Indeed, some of my earliest memories involve cigarettes.
I recall being in a bunk bed, aged maybe eight or nine, in a B&B at Rhyl.
I could hear my younger brother snoring away in the bottom bunk.
After a day flitting between the beach and our hired chalet, we’d just walked home along the front and shared a cone of chips.
It was the end of a top day for a lad from Sneyd Green.
In the darkness, before I drifted off to sleep, I would watch the tiny pin pricks of red light – emanating from my dad’s fags – flare as he inhaled and then fade away.
When the tiny light died I knew it was time to go to sleep.
Mum tells me she used to smoke too but stopped when she fell pregnant with me.
Just like that. No help. No patches. No counselling. She just quit.
My brother Matthew started smoking when he was at school.
As an asthmatic whose smoker grandad died after being diagnosed with cancer I was, of course, appalled.
I immediately seized the moral high ground – constantly warning him of the dangers and nagging him to within an inch of his life to stop the filthy habit.
Not that it made a scrap of difference. He’s still smoking now.
You see, I’ve learned the hard way that emotional blackmail against smokers simply doesn’t work.
They either want to stop or, more often than not, they don’t.
Take my friend Martin, for example.
He’s tried to give up smoking more times than I’ve tried dieting – which is a lot.
You can always tell when he’s trying to give up because, by his own admission, he’s a miserable, short-tempered git who also just happens to eat for Scotland.
Martin’s actually quit half a dozen times – sometimes for several months.
Then, inexplicably, he’ll ‘fall off the wagon’ – as he puts it – because he will be out for a drink or it’s a special occasion or because he’s stressed about work.
Or because it is a day of the week ending in the letter ‘y’.
I used to nag him too. Now I just shrug my shoulders and wish him all the best for his next attempt.
Another thing I’ve learned is that smokers, nowadays, know damn well what the dangers are.
They know how expensive it is and how much money they could be saving.
They also know it makes their fingers turn brown and it makes them smell.
The trouble is that whatever they get from smoking outweighs the well-documented disadvantages and thus they simply can’t break the habit.
It is their right, after all – as my former Sentinel columnist colleague Peter Bossley would argue.
Then again, Pete was very right-on in his views and balked against any infringement of civil liberties – from either the ‘Nanny State’ or M Tideswell Esquire.
For many people, he used to say, smoking was one of life’s few pleasures.
They should get out more, I would reply.
The fact that 500 people a year from Stoke-on-Trent die of smoking-related illnesses wouldn’t have swayed Peter.

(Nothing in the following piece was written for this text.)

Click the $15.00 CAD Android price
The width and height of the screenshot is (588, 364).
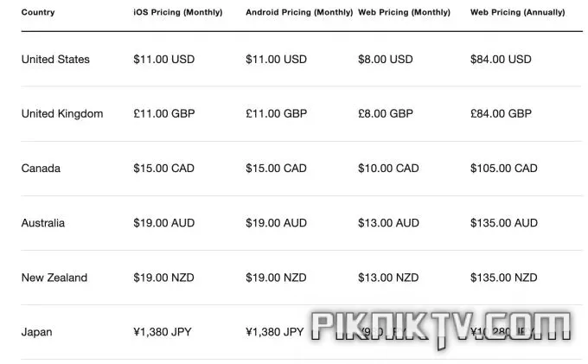click(276, 169)
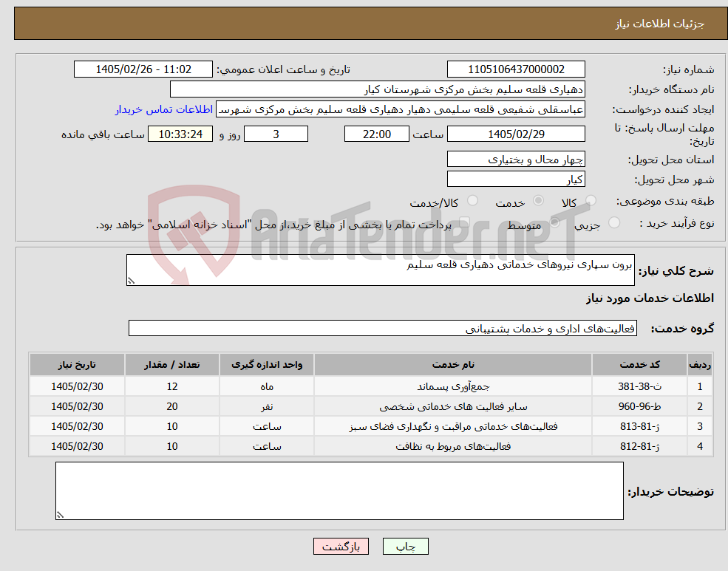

The shameful statistic that around 54,000 adults – about one in three over-18s in the Potteries – are smokers wouldn’t have mattered either.
That’s because, to some people, having the right to smoke is more important than any consequences.
Not to me, it isn’t.
As someone who has never even had a drag, I’d have done a cartwheel, if I could have, when the ban on smoking in public places became law.
What’s more, I really hope the current campaign to encourage people in the city to give up is a roaring success.
On Saturday my dad was 64. He’s a fortnight away from retirement and, hopefully, plenty of golf and time with his grandchildren.
More importantly, after smoking for almost half a century, he’s just quit – with a bit of willpower and the help of some NHS tablets.
I don’t care why he’s given up. I’m just glad that he has.
As far as I’m concerned, that’s one down and two to go.